Earthjustice Supports Listing of Polar Bear as Threatened
Statement from Earthjustice attorney Clayton Jernigan regarding proposed Endangered Species Act protections for polar bears.
Clayton Jernigan, Earthjustice, (907) 586-2751
The following is a statement presented at the March 5 public hearing in Washington DC regarding the U.S. Fish and Wildlife Service’s proposal to list the polar bear as a threatened species under the Endangered Species Act.
“Earthjustice supports the Fish and Wildlife Service’s proposal to list polar bears as threatened under the Endangered Species Act, and we applaud the Service’s science-based determination that global warming presents a serious threat to the continued survival of the species.
“The Service correctly reports that global warming has weakened polar bears’ physical condition and inhibited polar bears’ reproductive success and ultimately their survival. The scientific literature supports the Service’s conclusion that as warming temperatures cause further sea-ice retreat, these adverse effects will worsen, resulting in precipitous declines in polar bear populations. Recent evidence showing not only declining populations, but also alarming signs such as cannibalism and drowning, demonstrates the urgency behind this proposal to list the species.

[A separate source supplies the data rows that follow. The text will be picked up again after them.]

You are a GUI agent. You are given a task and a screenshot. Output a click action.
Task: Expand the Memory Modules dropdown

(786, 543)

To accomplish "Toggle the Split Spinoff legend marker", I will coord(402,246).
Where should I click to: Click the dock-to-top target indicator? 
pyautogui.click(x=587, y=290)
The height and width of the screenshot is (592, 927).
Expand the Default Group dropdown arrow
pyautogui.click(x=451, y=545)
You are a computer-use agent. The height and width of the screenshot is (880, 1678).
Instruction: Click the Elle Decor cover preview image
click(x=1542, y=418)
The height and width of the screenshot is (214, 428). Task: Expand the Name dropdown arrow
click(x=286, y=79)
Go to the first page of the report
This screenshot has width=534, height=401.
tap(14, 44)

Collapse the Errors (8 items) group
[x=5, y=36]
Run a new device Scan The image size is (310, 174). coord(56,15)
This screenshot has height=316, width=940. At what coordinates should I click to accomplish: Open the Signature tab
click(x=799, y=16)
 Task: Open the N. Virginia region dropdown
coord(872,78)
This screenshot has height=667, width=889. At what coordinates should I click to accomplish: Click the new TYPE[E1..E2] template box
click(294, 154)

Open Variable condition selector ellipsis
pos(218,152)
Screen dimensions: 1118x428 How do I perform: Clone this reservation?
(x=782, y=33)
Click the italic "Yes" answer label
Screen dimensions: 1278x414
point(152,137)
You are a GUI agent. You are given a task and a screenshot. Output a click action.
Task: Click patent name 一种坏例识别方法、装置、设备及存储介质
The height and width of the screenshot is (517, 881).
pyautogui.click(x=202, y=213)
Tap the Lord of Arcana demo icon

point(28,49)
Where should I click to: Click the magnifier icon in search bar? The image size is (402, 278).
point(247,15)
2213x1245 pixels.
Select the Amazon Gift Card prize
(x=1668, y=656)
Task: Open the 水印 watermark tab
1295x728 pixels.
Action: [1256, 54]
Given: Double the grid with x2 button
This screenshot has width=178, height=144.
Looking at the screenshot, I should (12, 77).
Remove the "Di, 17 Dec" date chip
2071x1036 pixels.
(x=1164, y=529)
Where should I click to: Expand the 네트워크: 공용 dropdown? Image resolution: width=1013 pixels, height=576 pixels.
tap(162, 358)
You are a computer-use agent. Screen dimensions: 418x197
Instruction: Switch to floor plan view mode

“We applaud the Fish and Wildlife Service for recognizing that polar bears face a severe threat from the loss of sea ice. Before finally listing the polar bear, however, we encourage the government to fully account for the loss to and damage of polar bear habitat due to the combination of global climate change and oil and gas development in the Arctic, as part of a cumulative review of all factors that contribute to the destruction of polar bear habitat.
“We also ask the Service to rethink its decision to define the ‘foreseeable future’ in the polar bear listing proposal as just forty-five years. The scientific community typically conducts population viability analyses over a time frame of one-hundred years or longer. For example, the National Marine Fisheries Service employed a one-hundred year time frame to assess threats when listing the Steller sea lion, a species which has a similar life-history to polar bears, but a far shorter reproductive interval. We urge the Service to employ a time frame of at least one-hundred years in reaching a final decision to list polar bears.
“Finally, Americans understand that you cannot protect a species without protecting the places it calls home. We are pleased that the Service has thoroughly chronicled polar bears’ dependence on sea-ice, which always has been a dynamic habitat. We strongly urge the Service to designate critical habitat at this time in order not only to comply with the Endangered Species Act, but more importantly to ensure the continued existence of polar bears. At the very least, critical habitat should include all areas of the Chukchi, Beaufort, and Bering Seas that are seasonally covered by sea-ice, as well as coastal areas that offer potential denning habitat, and those which are used by polar bears during the open water period for movement, feeding and resting.
“Thank you for this opportunity to speak. In light of the serious threats to the polar bear’s sea ice habitat, Earthjustice applauds the proposals to list the polar bear under the Endangered Species Act, and hopes that this important listing is finalized as soon as possible.”
 62 Fed. Reg. 24345, 24346 (May 5, 1997).